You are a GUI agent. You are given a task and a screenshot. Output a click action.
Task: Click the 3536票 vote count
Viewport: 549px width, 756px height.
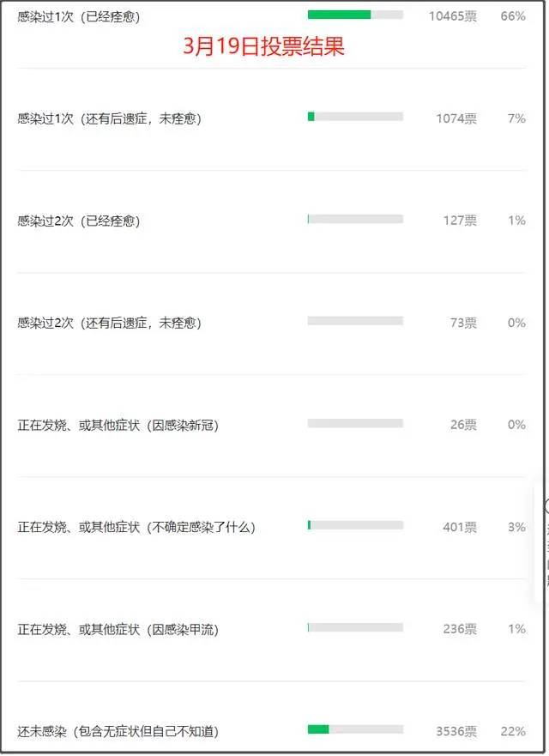456,731
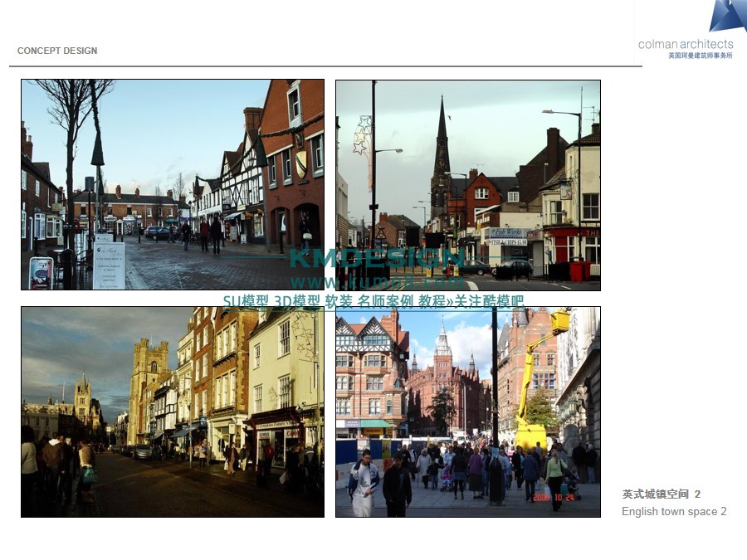Viewport: 747px width, 560px height.
Task: Click the star street decoration in the top-right photo
Action: click(x=362, y=137)
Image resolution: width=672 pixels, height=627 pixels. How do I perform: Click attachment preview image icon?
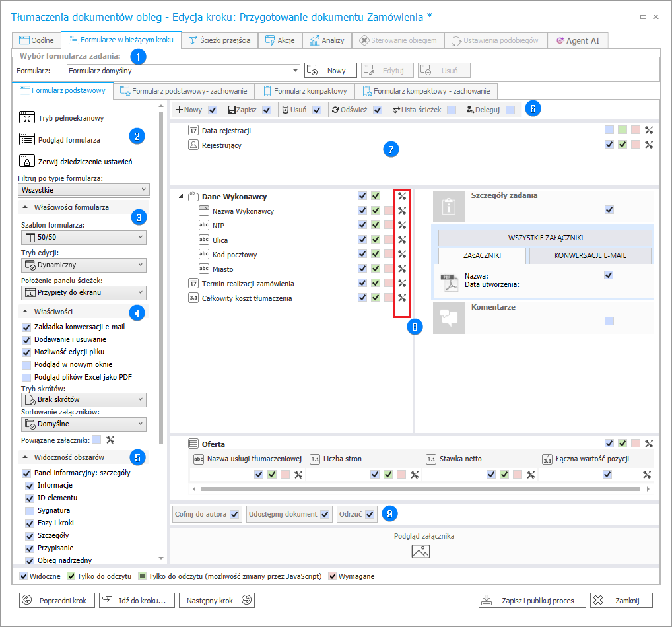click(x=420, y=552)
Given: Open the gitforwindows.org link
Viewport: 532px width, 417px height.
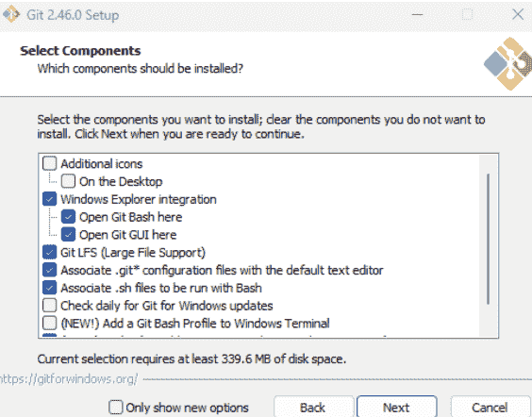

⁂

> **YOUR ASSIGNMENT**
A verbatim copy of every entry above, with no pictures, is the expected output.

> **OUTPUT FOR THIS EXERCISE**
You are a GUI agent. You are given a task and a screenshot. Output a click action.
Task: Click the 3536票 vote count
Viewport: 549px width, 756px height.
456,731
Viewport: 747px width, 560px height.
Task: Click the star street decoration in the top-right photo
Action: click(x=362, y=137)
Image resolution: width=672 pixels, height=627 pixels. How do I perform: Click attachment preview image icon?
click(x=420, y=552)
Given: Open the gitforwindows.org link
Viewport: 532px width, 417px height.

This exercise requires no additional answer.